Section 2. Nominating Committee – The President shall appoint a chairman of a Nominating Committee and, in addition to said chairman, shall appoint four additional members of said committee. The report of the slate of officers for the ensuing year shall be made at the regular meeting in September of each year. Additional nominations for officers may be made from the floor, provided, however, that no officer shall be nominated by the Nominating Committee or from the floor without first having obtained the approval of the nominee prior to the submission of the names of the nominees.

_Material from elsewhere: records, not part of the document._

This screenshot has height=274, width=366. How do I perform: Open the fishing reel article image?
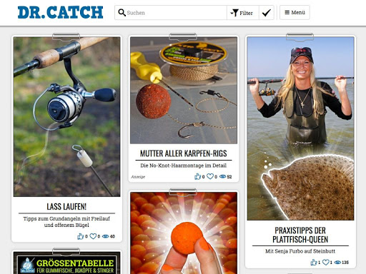click(67, 117)
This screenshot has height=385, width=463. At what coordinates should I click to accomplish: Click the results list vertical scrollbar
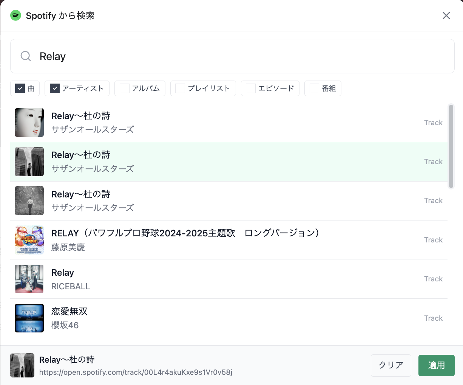[451, 146]
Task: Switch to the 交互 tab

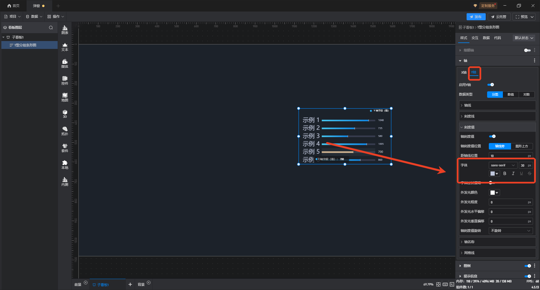Action: (x=475, y=38)
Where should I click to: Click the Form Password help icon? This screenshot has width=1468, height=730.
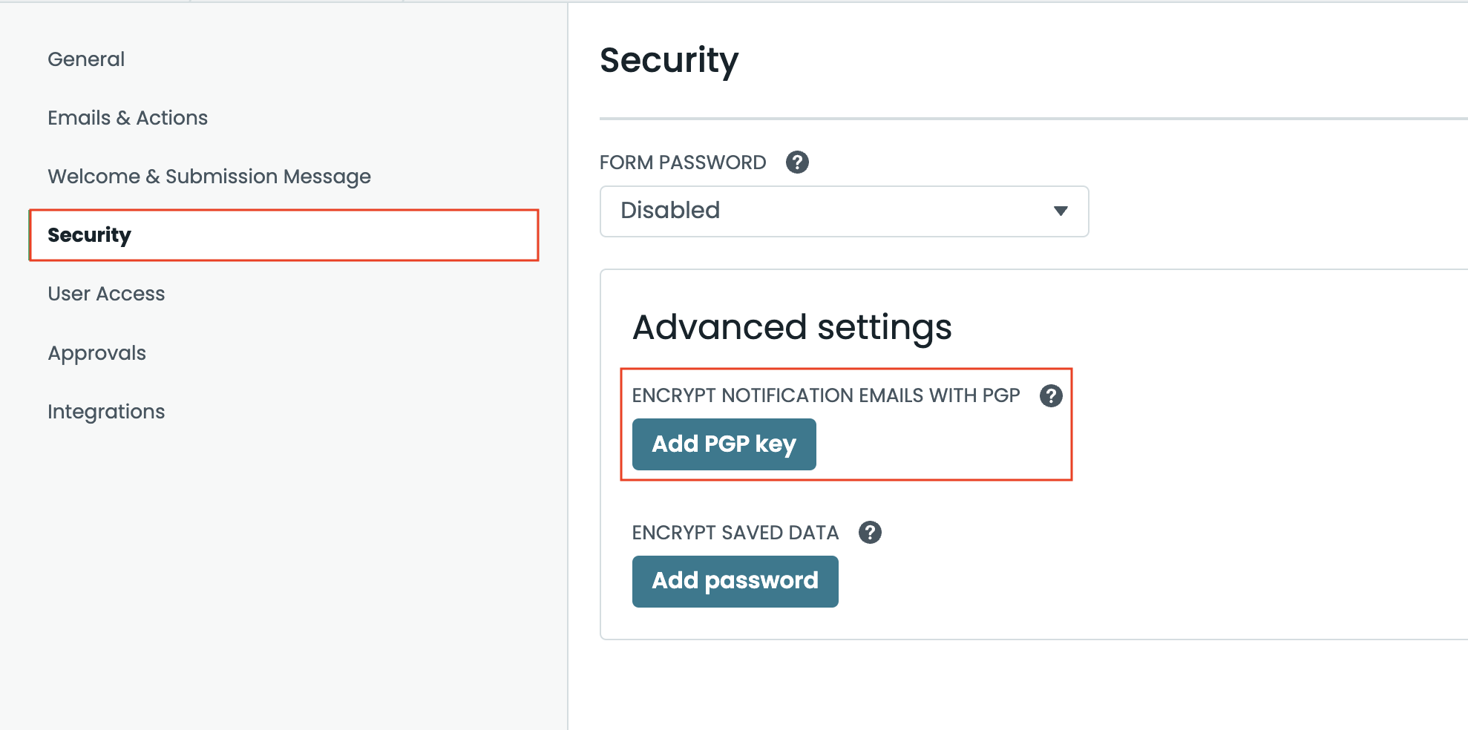click(797, 162)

Section 1. There shall be one (1) class of membership. The membership shall be limited to residents of Lake Conway Estates who have paid their current dues. For the purpose of this section, those families who residence is on the cul-de-sac at the end of Cullen Lake Shore Drive shall be considered residents of Lake Conway Estates. A membership must be held jointly by husband and wife or by tenants in common. A membership shall begin September 1 and end August 31 of the following year.

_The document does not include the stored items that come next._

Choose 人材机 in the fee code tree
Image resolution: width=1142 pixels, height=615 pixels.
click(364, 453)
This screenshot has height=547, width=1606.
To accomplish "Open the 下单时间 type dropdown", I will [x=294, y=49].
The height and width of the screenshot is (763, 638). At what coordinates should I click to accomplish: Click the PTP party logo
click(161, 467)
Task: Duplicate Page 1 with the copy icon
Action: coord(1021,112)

Section 2. Beginning September 24, 2013, annual dues shall be due and payable to the Corporation in the amount of $150 per year. A discount in the amount of $25 per year, per household, shall be given each fiscal year to residents who remit their annual dues at or prior to the posted annual meeting date in September. At the discretion of the Membership Chairman, dues for new residents who establish residency after the annual meeting may be pro-rated. Proration shall be calculated at the rate of $12.50 per month by the number of months remaining in the Association’s fiscal year, or at $75, whichever is greater.
The fiscal year of the Corporation shall end August 31 and the new year begin September 1, starting in 1987.
Rules of Order
“Robert’s Rules of Order” shall be the parliamentary authority for all matters of procedure not specifically covered by these bylaws.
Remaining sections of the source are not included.